Stage 6.5: PR Review (Human Review Gates)

In manual review mode, the pipeline pauses after PR creation and waits for human approval:

# See pending stories awaiting approval
vxd review <story-id>

# Approve a single story's PR
vxd approve <story-id>

# Reject a story's PR (returns to in_progress)
vxd reject <story-id>

# Batch approve all pending stories for a requirement
vxd approve --all <req-id>

Events emitted: STORY_AWAITING_APPROVAL, STORY_APPROVED or STORY_REJECTED

Story status: awaiting_approval -> merged (on approve) or in_progress (on reject)

Stage 7: Merge

Actor: Merger (uses gh CLI)

The Merger:

  1. Pushes the story branch to origin
  2. Creates a PR using the configured merge.pr_template
  3. In auto or plan_only mode: squash-merges and deletes the source branch
  4. In manual mode: pauses and waits for vxd approve before merging

Events emitted: STORY_PR_CREATED, STORY_MERGED (if auto-merge or approved)

Story status: pr_submitted -> merged (or awaiting_approval in manual mode)

Stage 8: Cleanup

Actor: Reaper

Post-merge cleanup based on config:

  • Worktree pruning: immediate (delete right after merge) or deferred (keep until GC)
  • Branch deletion: After branch_retention_days (0 = delete immediately)
  • Manual GC: vxd gc scans for old branches and worktrees past retention

Events emitted: WORKTREE_PRUNED, BRANCH_DELETED, GC_COMPLETED

Story Status Transitions

draft ──► in_progress ──► review ──► qa ──► pr_submitted ──► merged
              ▲               │         │                        ▲
              └───────────────┘         │                        │
              (review failed)           │     awaiting_approval ─┘
              ▲                         │         ▲         │
              └─────────────────────────┘         │         │
              ▲   (QA failed)                     │         ▼
              │                              (PR gate)   in_progress
              │                                         (rejected)
              └─── (escalation: retry / rewrite / split)

Wave Execution

Waves execute sequentially, but stories within a wave execute in parallel:

Wave 1: [STORY-001, STORY-002]  ── parallel ──►
                                                 Wave 2: [STORY-003]  ── parallel ──►
                                                                                      Done

A new wave starts only when all stories in the previous wave reach merged status (or are escalated/skipped).

Event Sourcing

Every stage appends events to the immutable event store (events.jsonl).

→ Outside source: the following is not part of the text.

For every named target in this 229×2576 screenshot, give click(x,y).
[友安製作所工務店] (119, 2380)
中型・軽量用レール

The SQLite projection store materializes the current state for fast queries. This means:

  • Full audit trail — every decision is recorded
  • Replayable — rebuild projections from events at any time
  • Queryablevxd events lets you filter by type, story, or count

Post-Pipeline: Reporting and Analysis

Client Delivery Reports

After a requirement completes, generate a delivery report:

# Markdown report to stdout
vxd report <req-id>

# HTML report saved to file
vxd report <req-id> --html --output report.html

# Internal report (includes agent performance, full timeline, story details)
vxd report <req-id> --internal

Client reports include: header, requirement summary, deliverables, timeline, and effort summary. Internal reports add: per-story agent performance, escalation/retry counts, and full event timeline.

Status classification: DONE, DONE_WITH_CONCERNS (stories had escalations), BLOCKED, NEEDS_CONTEXT.

Pipeline Metrics

View aggregate performance metrics:

vxd metrics [--req <req-id>]

Metrics include: success rates, first-pass rate, average timing per phase (planning, execution, review, QA), escalation breakdown by tier, and agent activity from trace analysis (tool calls, file edits, file creates, commands, errors, tests).

Repo Learning

Build a persistent profile of any repository that agents consume at dispatch time:

# Learn the current repo (all passes)
vxd learn

# Learn a specific repo
vxd learn /path/to/repo

# Run a specific pass only
vxd learn --pass 1

# Force re-run of all passes
vxd learn --force

Three analysis passes:

  1. Static scan — marker files, configs, directory tree, CI detection (no git, no LLM)
  2. Git history — commit patterns, contributors, churn hotspots
  3. Deep analysis — LLM-assisted summary and architectural notes

The resulting repo-profile.json is injected into agent prompts to eliminate early-iteration codebase archaeology.